New Highs for the Dollar

January 5, 2015

Fresh U.S. dollar highs for the move were set overnight of 1.1867 per euro, 1.5178 per pound, 0.8035 per AUD, CHF 1.0295 and C$ 1.1845.  The U.S. currency is currently below its overnight peaks but retains gains from Friday’s closing of 0.8% against the euro, 0.7% versus the Swiss franc, 0.6% relative to sterling, 0.4% vis-a-vis the Australian and New Zealand dollars, 0.3% against the yuan and 0.2% versus the loonie.  Against the yen, however, the dollar has eased 0.2% on nt.

Preliminary German CPI indications confirm a very sharp further decline of inflation, hastening the urgency for significant additional ECB stimulus.  A change in the Governing Council’s meeting schedule means that announcement of such will not happen in the first week of 2015 as would previously been the case.  On-year German CPI inflation fell by 0.7 percentage points (ppts) to zero in North Rhine Westphalia, by 0.5 ppts in Bavaria to 0.3%, by 0.4 ppts to 0.3% in Brandenburg, by 0.4 ppts to 0.1% in Baden-Wuerttemberg, by 0.5 ppts to zero in Hesse, and by 0.2 ppts to 0.5% in Saxony.

Fear of Grexit (Greece leaving the European Economic and Monetary Union) remains elevated.  German Chancellor Merkel is said to be resigned to such an outcome if Greek voters select a government opposed to fiscal rigor.

Turkey’s central bank raised reserve requirements on foreign currency-denominated deposits to 12.8% from 11.7%.

European share prices are down by 1.5% in Italy, 1.1% in Spain, 0.8% in France and Britain and 0.5% in Germany.  In contrast, China’s stock market climbed 3.1%, and those of Australia and New Zealand rose 0.6% and 0.3%.  But equities slid 0.6% in Hong Kong and South Korea and by 0.2% in Japan and India.

West Texas Intermediate oil plunged 1.8% to a 5-year low of 51.76 per barrel.  Comex gold is 0.3% firmer at $1,190.00 per ounce.

10-year sovereign debt yields rose three basis points in the U.K. and a basis point in Germany but remained unchanged at 0.31% in Japan.

The Sentix measure of investor confidence in the euro area unexpectedly posted a third consecutive improvement, rising to a 5-month high of 0.9 in January from -2.5 in December, -11.9 in November and -13.7 in October.
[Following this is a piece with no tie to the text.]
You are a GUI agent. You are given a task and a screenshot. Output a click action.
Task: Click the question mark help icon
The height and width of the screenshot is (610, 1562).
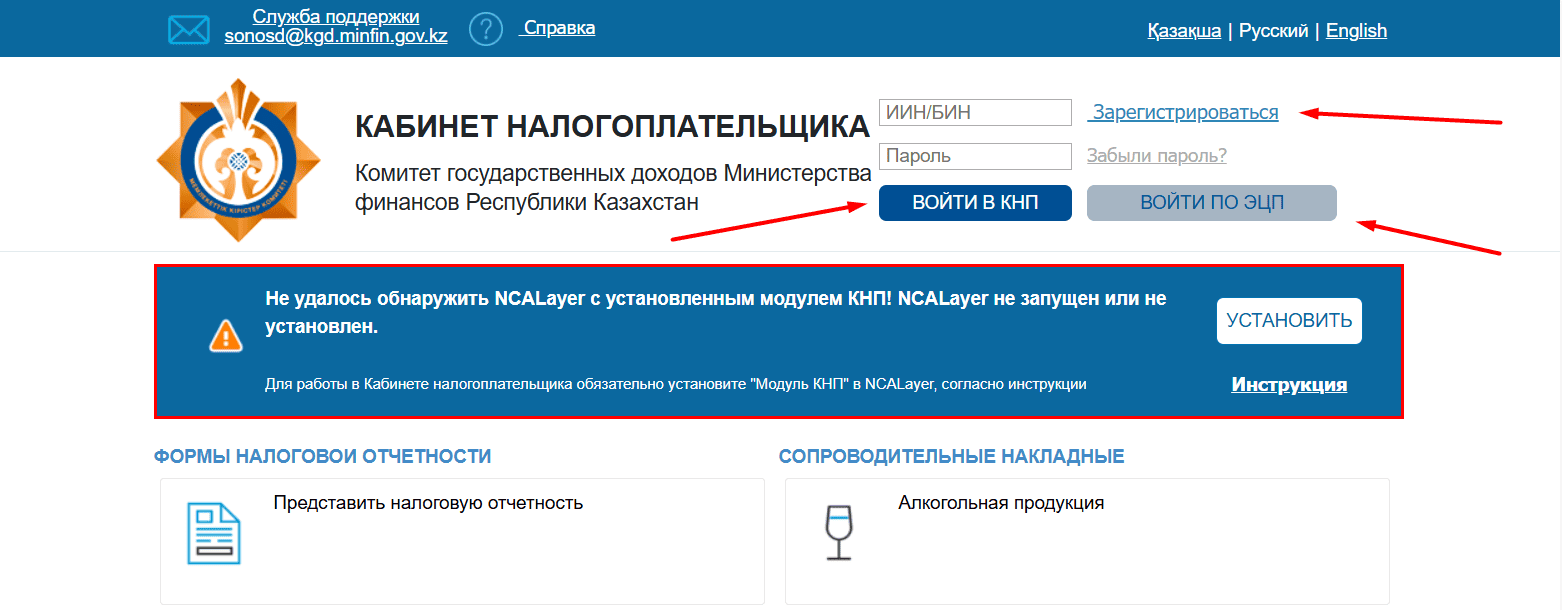tap(486, 28)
Among reported purchasing managers survey results reported overnight,

  • Japan’s factory PMI remained at 52.0 in December and averaged 52.1 in 4Q after a mean of 51.5 in 3Q.  Input price inflation was at an 11-month high.
  • The Vietnamese manufacturing PMI climbed 0.6 points to an 8-month high of 52.7 and also reflected lessening inflation.
  • Taiwan’s manufacturing PMI dropped 1.4 points to the 50.0 no-change threshold, marking the weakest result in 16 months.
  • Australia’s manufacturing PMI fell 3.2 points to a 3-month low of 46.9 in December.
  • Hungary’s manufacturing PMI plunged 4.8 points to 50.7.  Such had averaged 55.2 in October-November.
  • The Swiss manufacturing PMI rebounded 1.9 points to a 2-month high of 54.0 last month.
  • Britain’s construction PMI sank 1.8 points to a 17-month low but at 57.6 still indicated pretty strong growth.

Spanish unemployment fell 64.4K last month and by 254K in 2014, most for any calendar year since 1998, the year before the euro was born.

Portuguese business sentiment slid marginally to a reading of 0.3 in December, while consumer confidence stayed very weak at minus 22.3.

Turkish CPI inflation slowed to 8.2% in December from 9.2% in November, while PPI inflation decelerated to 6.4% from 8.4%.  Cypriot consumer prices fell 0.2% on month and by a considerably steeper 1.5% on year in December.  Thai CPI inflation was halved last month to 0.6% from 1.3% in November, while the rate of decline in Thai producer prices doubled to 3.6% from 1.7%.

Motor vehicle sales in Japan posted a sixth straight on-year decline in December, this time of 8.8% after -13.5% in the year to November.

Data to be released in the United States include auto sales and the New York regional PMI, known as the NAPM index.